## TEXT SEGMENT:
The Bureau of Economics independently publishes its own working paper series, with papers indexed on ftc.gov and accessible without registration. As of fiscal year 2023, the Bureau employed approximately 70 economists, making it one of the larger in-house economics units among U.S. federal regulatory agencies (FTC Bureau of Economics Overview).
Common scenarios
Merger retrospectives compare pre-merger predictions to post-merger market outcomes. The FTC has used retrospective analysis in hospital mergers, airline mergers, and petroleum refining consolidations to calibrate future enforcement thresholds and challenge litigation strategy.
Consumer financial product studies examine fee structures, disclosure practices, and harm patterns in markets such as prepaid cards, payday lending, and credit reporting. These studies often precede rulemaking proceedings or enforcement sweeps targeting a defined industry segment.
Data broker and privacy research documents the scope of personal data collection across commercial data intermediaries. The 2014 data broker report identified 9 companies that collectively held data on hundreds of millions of U.S. consumers, with one company maintaining records on approximately 1.4 billion consumer transactions (FTC Data Broker Report 2014).

## DATA LISTING:
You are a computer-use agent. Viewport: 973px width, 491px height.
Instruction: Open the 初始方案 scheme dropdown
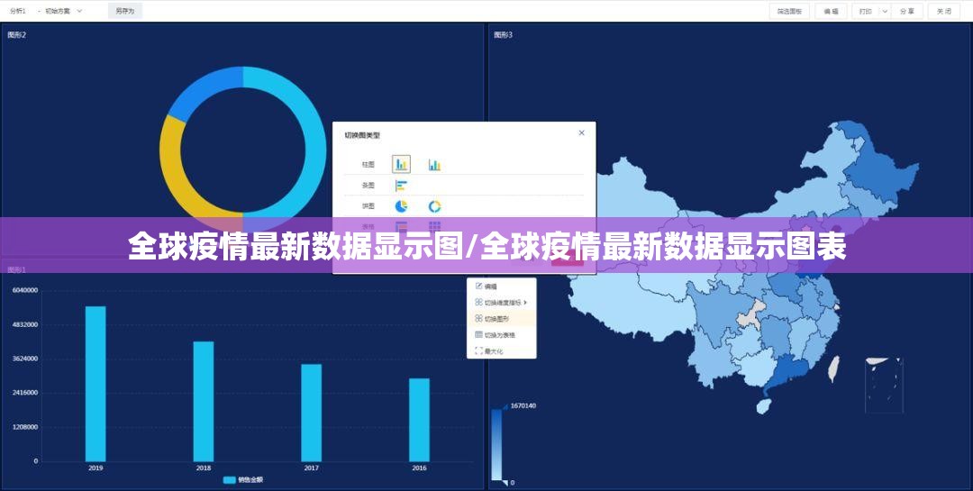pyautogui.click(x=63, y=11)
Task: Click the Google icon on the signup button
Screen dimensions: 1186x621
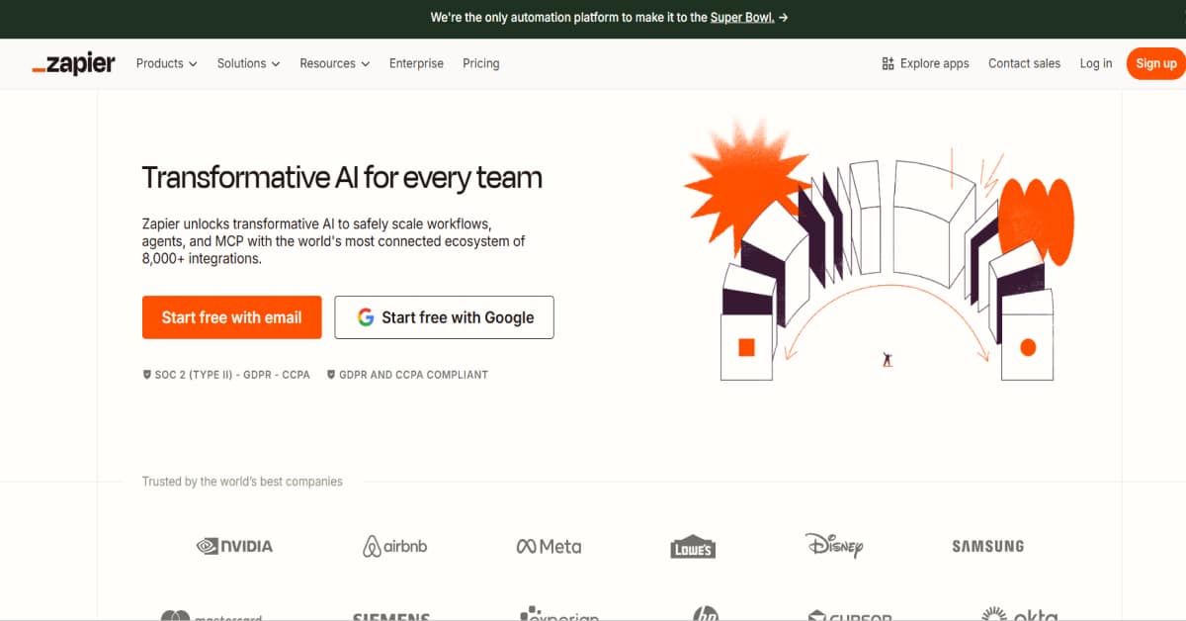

...

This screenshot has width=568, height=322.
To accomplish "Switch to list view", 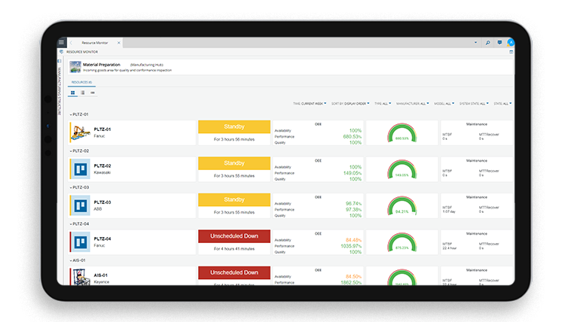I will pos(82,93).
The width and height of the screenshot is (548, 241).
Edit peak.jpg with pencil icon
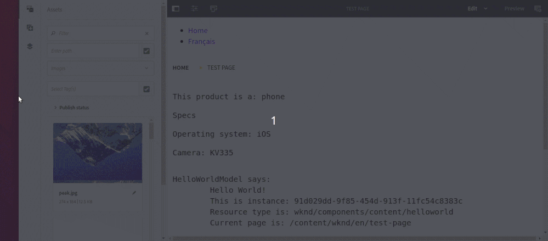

## QUESTIONS ON THE MATERIAL:
1. Swap "prepaid cards" for "gift cards" in the FTC economics text and give the passage starting at "Consumer financial product" and ending at "Broker Report 2014).".
2. According to the FTC economics text, about how many economists did the Bureau of Economics employ as of fiscal year 2023?

## RESULTS FOR THE EXERCISE:
1.
Consumer financial product studies examine fee structures, disclosure practices, and harm patterns in markets such as gift cards, payday lending, and credit reporting. These studies often precede rulemaking proceedings or enforcement sweeps targeting a defined industry segment.
Data broker and privacy research documents the scope of personal data collection across commercial data intermediaries. The 2014 data broker report identified 9 companies that collectively held data on hundreds of millions of U.S. consumers, with one company maintaining records on approximately 1.4 billion consumer transactions (FTC Data Broker Report 2014).

2. Approximately 70 economists.